Despite their widespread use and validation, the Cognitive Failures Questionnaire (CFQ), the General Self-Efficacy Scale (GSES), and the Technology Acceptance Model (TAM) have psychometric limitations. Since all evaluations are self-reported, response biases, such as social desirability or memory errors, may affect the findings. Even though their reliability has been proven to be high, the CFQ, GSES, and TAM scales may not be able to assess all aspects of people’s cognitive talents, self-confidence, and technology habits. To address these shortcomings, the study used confirmatory factor analysis (CFA) to assess the convergent and discriminant validity of all constructs. Fornell-Larcker criteria supported discriminant validity, whereas factor loadings and AVE values above 0.60 proved convergent validity for all constructs.
Table 7“s Fornell-Larcker criteria and HTMT ratio results demonstrate the study’s constructs” convergent and discriminant validity, ensuring the measurement model’s validity and reliability. Composite Reliability (CR) scores of 0.86–0.91 prove the structures’ internal consistency. These values are above Fornell and Larcker’s 0.70 thresholds. They are reliable because the constructs are internally coherent, and the indications used to evaluate each construct are closely related.
Fornell-Larcker criterion and HTMT ratio.

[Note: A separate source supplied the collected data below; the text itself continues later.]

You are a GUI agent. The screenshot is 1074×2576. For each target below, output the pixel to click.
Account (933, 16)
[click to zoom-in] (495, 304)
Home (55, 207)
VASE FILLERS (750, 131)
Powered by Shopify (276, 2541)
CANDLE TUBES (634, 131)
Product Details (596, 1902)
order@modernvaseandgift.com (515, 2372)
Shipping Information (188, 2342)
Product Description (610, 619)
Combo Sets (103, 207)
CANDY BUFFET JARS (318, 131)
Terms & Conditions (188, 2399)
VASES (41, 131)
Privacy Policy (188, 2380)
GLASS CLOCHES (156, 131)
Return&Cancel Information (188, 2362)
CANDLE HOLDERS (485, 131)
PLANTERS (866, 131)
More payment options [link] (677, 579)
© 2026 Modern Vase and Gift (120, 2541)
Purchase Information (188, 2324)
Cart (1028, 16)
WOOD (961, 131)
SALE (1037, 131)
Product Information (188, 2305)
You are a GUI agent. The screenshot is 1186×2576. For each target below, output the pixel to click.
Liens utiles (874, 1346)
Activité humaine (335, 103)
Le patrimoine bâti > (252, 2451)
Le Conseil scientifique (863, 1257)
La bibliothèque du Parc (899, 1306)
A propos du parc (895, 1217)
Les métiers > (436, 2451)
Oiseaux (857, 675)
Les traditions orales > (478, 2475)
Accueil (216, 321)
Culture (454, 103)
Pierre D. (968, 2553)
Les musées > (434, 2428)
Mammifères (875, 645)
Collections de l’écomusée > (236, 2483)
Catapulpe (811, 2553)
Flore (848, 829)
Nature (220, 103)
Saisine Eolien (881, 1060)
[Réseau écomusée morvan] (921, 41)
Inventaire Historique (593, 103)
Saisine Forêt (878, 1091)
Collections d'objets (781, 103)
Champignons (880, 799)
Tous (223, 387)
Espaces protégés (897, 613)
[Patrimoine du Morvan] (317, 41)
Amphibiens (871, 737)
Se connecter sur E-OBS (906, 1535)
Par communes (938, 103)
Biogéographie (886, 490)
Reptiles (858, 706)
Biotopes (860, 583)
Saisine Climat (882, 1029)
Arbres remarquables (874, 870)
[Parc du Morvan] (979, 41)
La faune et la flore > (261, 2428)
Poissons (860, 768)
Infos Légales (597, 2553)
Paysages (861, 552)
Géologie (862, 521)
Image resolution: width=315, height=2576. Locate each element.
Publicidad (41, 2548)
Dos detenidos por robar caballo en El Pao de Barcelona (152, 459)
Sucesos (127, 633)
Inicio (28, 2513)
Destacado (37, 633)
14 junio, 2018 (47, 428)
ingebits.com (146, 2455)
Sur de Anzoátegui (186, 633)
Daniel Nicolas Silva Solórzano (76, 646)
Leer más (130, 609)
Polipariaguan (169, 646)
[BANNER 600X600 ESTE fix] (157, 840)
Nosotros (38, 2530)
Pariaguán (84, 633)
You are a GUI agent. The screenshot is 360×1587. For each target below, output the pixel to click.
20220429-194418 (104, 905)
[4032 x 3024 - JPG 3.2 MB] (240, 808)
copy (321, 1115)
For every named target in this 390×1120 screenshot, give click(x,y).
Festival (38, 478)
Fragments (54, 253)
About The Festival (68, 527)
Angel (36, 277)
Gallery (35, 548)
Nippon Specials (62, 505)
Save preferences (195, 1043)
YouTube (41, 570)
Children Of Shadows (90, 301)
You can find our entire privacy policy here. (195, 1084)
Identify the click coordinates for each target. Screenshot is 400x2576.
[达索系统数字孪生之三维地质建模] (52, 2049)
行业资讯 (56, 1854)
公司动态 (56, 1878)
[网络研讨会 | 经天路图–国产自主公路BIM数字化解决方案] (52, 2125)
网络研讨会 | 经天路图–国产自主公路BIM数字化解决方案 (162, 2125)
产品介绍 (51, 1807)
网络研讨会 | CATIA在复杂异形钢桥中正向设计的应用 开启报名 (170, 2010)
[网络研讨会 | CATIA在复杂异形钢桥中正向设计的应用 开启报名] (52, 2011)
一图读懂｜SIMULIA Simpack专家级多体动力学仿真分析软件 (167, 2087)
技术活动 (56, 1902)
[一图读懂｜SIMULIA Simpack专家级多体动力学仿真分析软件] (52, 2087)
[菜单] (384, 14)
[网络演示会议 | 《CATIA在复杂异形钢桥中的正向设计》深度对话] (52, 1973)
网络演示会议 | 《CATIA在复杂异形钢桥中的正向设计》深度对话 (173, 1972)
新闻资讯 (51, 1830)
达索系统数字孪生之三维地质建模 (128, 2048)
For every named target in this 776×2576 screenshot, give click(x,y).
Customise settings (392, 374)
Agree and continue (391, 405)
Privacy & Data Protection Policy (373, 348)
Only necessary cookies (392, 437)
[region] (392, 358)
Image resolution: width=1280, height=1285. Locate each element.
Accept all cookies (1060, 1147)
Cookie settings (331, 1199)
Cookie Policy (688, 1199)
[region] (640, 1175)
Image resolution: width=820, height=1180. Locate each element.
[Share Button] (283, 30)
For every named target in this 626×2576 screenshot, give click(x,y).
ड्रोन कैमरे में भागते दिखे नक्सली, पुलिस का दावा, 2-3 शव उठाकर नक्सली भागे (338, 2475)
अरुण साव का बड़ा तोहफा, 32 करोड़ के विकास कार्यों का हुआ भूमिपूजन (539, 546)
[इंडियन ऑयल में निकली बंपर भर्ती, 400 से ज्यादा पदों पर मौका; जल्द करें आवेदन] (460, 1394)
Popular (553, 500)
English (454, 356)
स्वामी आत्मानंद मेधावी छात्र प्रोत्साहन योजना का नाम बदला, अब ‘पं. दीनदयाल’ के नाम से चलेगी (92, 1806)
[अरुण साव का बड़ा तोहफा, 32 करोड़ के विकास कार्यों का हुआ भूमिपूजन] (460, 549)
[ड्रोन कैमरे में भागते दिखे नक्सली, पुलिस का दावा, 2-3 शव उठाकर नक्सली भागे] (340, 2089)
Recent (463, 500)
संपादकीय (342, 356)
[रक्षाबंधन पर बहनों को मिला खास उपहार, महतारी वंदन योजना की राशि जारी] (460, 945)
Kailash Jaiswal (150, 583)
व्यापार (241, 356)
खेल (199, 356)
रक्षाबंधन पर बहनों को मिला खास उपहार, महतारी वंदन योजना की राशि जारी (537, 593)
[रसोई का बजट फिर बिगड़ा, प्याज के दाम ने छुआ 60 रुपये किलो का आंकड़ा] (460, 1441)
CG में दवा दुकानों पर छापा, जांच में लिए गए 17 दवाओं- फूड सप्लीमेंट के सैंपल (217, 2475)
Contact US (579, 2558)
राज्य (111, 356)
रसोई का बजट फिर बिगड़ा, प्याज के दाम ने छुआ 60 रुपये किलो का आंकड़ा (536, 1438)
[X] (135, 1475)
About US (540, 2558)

Source: Author’s estimate.
Convergent validity is supported by Average Variance Extracted (AVE) values over 0.50, between 0.69 and 0.76. The measuring approach is more resilient since each concept accounts for many variances in its indicators. Perceived Usefulness of DHI (AVE = 0.76) and psychological wellbeing (AVE = 0.74), which impact test results, had the largest variation. To assure discriminant validity, the Fornell-Larcker Criterion requires construct correlations to be less than or equal to their square root AVE. No multicollinearity or construct redundancy issues exist, and all Heterotrait-Monotrait (HTMT) ratios are below the conservative limit of 0.85, supporting discriminant validity. Psychological well-being and Perceived Usefulness of DHI are most correlated (0.65), showing a slight but positive association. The lowest inter-construct correlation of 0.52 shows that digital health innovations and cognitive performance capture different elements of digital health adoption and cognitive outcomes. The results demonstrate the measurement model’s discriminant and convergent validity and strong psychometric properties. The model’s internal coherence and ability to differentiate components make it suitable for structural equation modeling (SEM).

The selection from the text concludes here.